Song by Poppy featuring Grimes

from the album Am I a Girl?
- Released: October 31, 2018
- Genre: Synth-pop; industrial metal; nu metal;
- Length: 3:05
- Label: Mad Decent
- Songwriter(s): Moriah Pereira; Claire Boucher; Authentic Songwriter; Chris Greatti;
- Producer(s): Chris Greatti; Grimes;

Audio
- "Play Destroy" on YouTube

= Play Destroy =

"Play Destroy" is a song recorded by American singer-songwriter Poppy featuring Canadian musician Grimes from the former's second studio album Am I a Girl? (2018).

== Background ==
The collaboration was first teased in a series of pictures on both Grimes and Poppy's social media accounts. Poppy revealed that Grimes followed her on Twitter and then Poppy messaged her asking for a collaboration. She confirmed that they wrote a couple of songs together, the first being about "destroying things" and the other being about "power", referencing Grimes' single "We Appreciate Power". However, following a feud between the two singers, the song featured American singer Hana instead of Poppy.

Shortly after the release of Am I a Girl?, Poppy revealed that Grimes bullied her during the making of "Play Destroy" stating:

"I was kind of bullied into submission by [Grimes] and her team of self-proclaimed feminists," she says. "We planned the song coming out months ago, and she was preventing it. I got to watch her bully songwriters into signing NDA and not taking credit for songs that they were a part of. She doesn't practice what she preaches."
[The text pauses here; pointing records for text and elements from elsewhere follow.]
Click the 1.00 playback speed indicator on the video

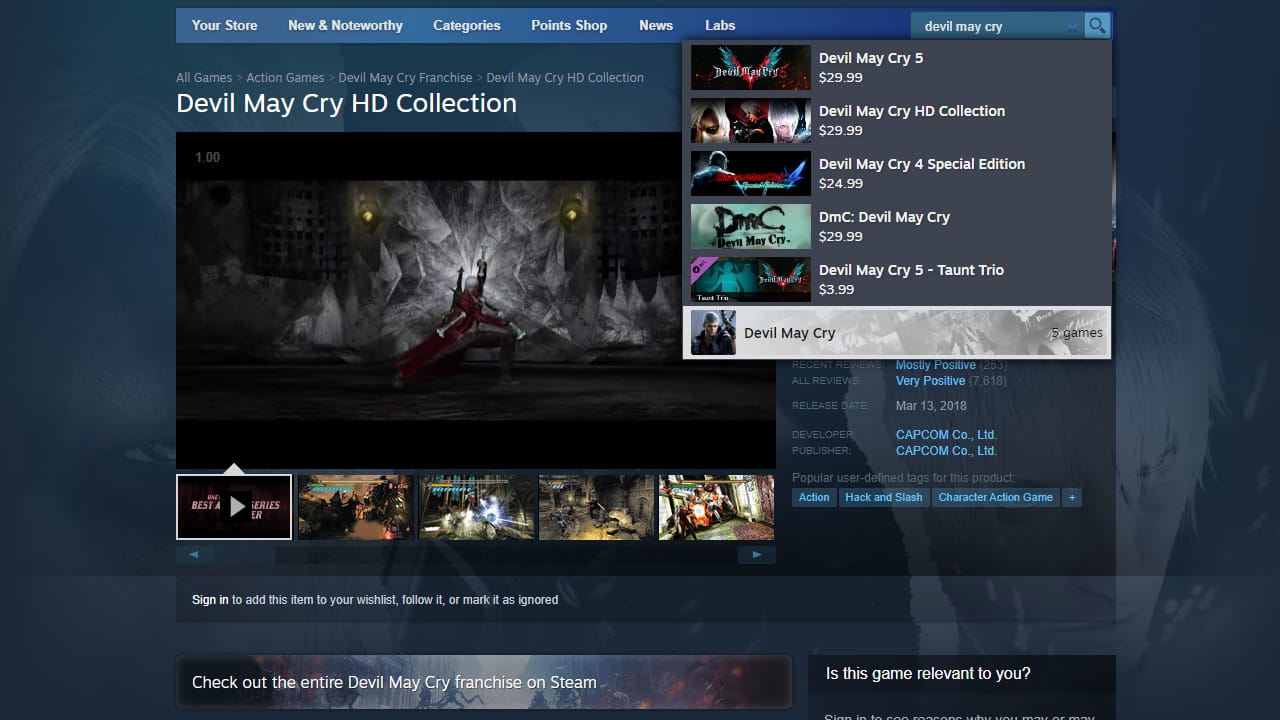(x=207, y=157)
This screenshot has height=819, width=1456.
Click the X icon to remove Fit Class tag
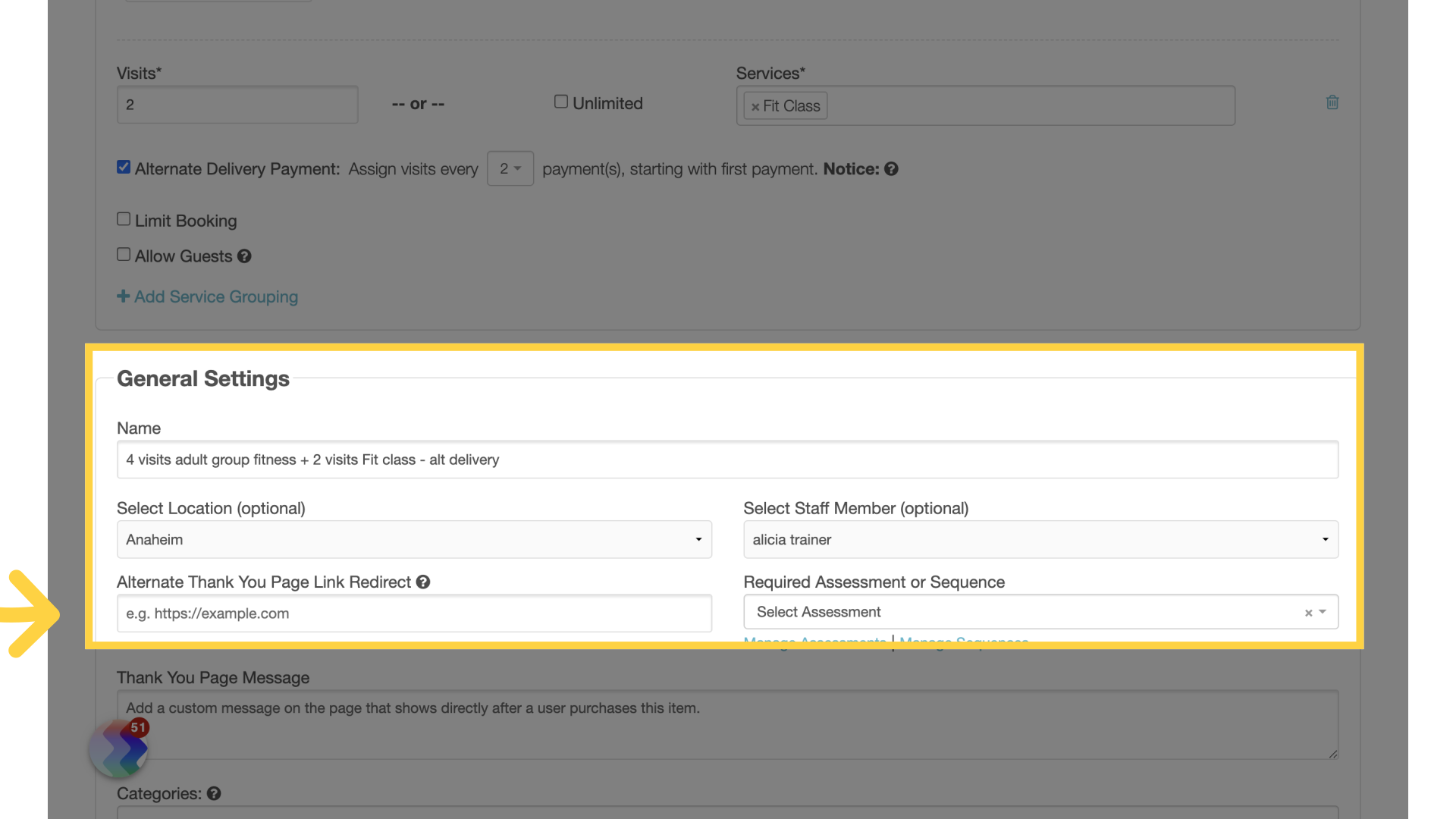pos(756,105)
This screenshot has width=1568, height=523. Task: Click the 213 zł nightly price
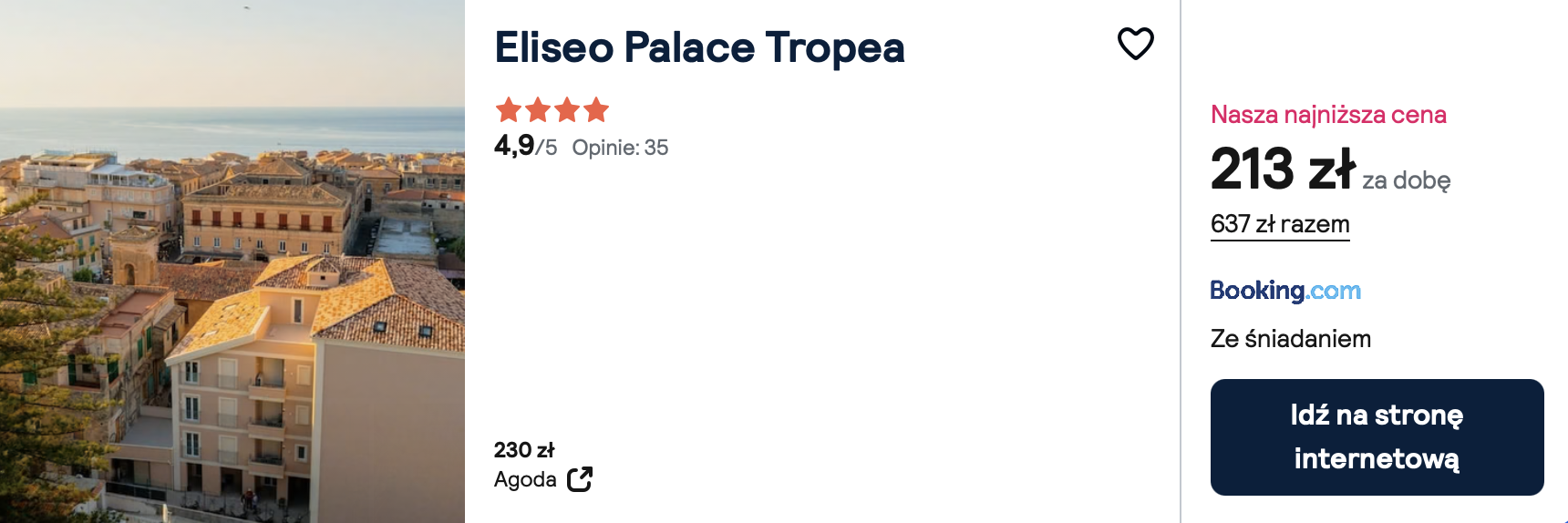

Before Poppy's statement, a fan praised Grimes for the collaboration on Twitter and she replied with "meh". When responding to the allegations, Grimes said "Poppy, you dragged me into a disgusting situation and won't stop punishing me for not wanting to be a part of it. I don't want to work with you, you leaked the song anyway. U got what you want. Let it go."

== Composition ==
"Play Destroy" is a synth-pop, industrial metal and nu-metal song. Following the sound of Poppy's "X" and "Am I a Girl?" Poppy refers to these songs as "Poppymetal".

== Reception ==
Anna Gaca of Spin stated "[The song] is a game, I imagine, akin to 'playing doctor', with all its attendant potential for deviant behavior and doll mutilation". Tom Breihan of Stereogum said that Poppy and Grimes "should've been making music together forever". He continued praising the song stating "Grimes and Poppy both have freaked-out, conceptual takes on bright, gleaming pop music. It's an incredibly strange song, and it's also kind of amazing."